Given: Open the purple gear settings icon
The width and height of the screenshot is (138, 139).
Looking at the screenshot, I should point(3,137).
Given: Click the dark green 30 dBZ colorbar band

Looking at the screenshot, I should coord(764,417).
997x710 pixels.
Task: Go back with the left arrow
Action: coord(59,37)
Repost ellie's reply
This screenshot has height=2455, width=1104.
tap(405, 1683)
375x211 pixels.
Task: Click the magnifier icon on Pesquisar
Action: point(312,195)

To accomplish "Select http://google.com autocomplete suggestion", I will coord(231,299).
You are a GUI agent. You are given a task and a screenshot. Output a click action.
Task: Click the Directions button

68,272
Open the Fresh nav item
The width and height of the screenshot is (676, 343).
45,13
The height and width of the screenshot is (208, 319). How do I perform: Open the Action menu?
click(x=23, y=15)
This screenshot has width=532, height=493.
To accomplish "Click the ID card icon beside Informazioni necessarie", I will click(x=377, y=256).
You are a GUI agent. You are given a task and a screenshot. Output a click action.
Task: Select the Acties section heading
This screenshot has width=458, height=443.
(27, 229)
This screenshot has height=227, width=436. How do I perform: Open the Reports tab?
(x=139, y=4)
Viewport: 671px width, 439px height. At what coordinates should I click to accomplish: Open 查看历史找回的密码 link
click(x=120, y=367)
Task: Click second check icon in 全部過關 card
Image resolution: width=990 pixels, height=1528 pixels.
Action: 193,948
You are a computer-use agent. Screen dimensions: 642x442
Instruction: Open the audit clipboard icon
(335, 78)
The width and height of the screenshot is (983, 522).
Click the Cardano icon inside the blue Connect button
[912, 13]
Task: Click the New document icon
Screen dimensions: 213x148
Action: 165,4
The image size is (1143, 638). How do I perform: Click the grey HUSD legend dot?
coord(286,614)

### To do:
The response should consist of all the entries, set down exactly.

### The completed task:
Given: Open the purple gear settings icon
The width and height of the screenshot is (138, 139).
Looking at the screenshot, I should point(3,137).
Given: Click the dark green 30 dBZ colorbar band

Looking at the screenshot, I should coord(764,417).
997x710 pixels.
Task: Go back with the left arrow
Action: coord(59,37)
Repost ellie's reply
This screenshot has height=2455, width=1104.
tap(405, 1683)
375x211 pixels.
Task: Click the magnifier icon on Pesquisar
Action: point(312,195)

To accomplish "Select http://google.com autocomplete suggestion", I will coord(231,299).
You are a GUI agent. You are given a task and a screenshot. Output a click action.
Task: Click the Directions button

68,272
Open the Fresh nav item
The width and height of the screenshot is (676, 343).
45,13
The height and width of the screenshot is (208, 319). How do I perform: Open the Action menu?
click(x=23, y=15)
This screenshot has width=532, height=493.
To accomplish "Click the ID card icon beside Informazioni necessarie", I will click(x=377, y=256).
You are a GUI agent. You are given a task and a screenshot. Output a click action.
Task: Select the Acties section heading
This screenshot has width=458, height=443.
(27, 229)
This screenshot has height=227, width=436. How do I perform: Open the Reports tab?
(x=139, y=4)
Viewport: 671px width, 439px height. At what coordinates should I click to accomplish: Open 查看历史找回的密码 link
click(x=120, y=367)
Task: Click second check icon in 全部過關 card
Image resolution: width=990 pixels, height=1528 pixels.
Action: 193,948
You are a computer-use agent. Screen dimensions: 642x442
Instruction: Open the audit clipboard icon
(335, 78)
The width and height of the screenshot is (983, 522).
Click the Cardano icon inside the blue Connect button
[912, 13]
Task: Click the New document icon
Screen dimensions: 213x148
Action: 165,4
The image size is (1143, 638). How do I perform: Click the grey HUSD legend dot?
coord(286,614)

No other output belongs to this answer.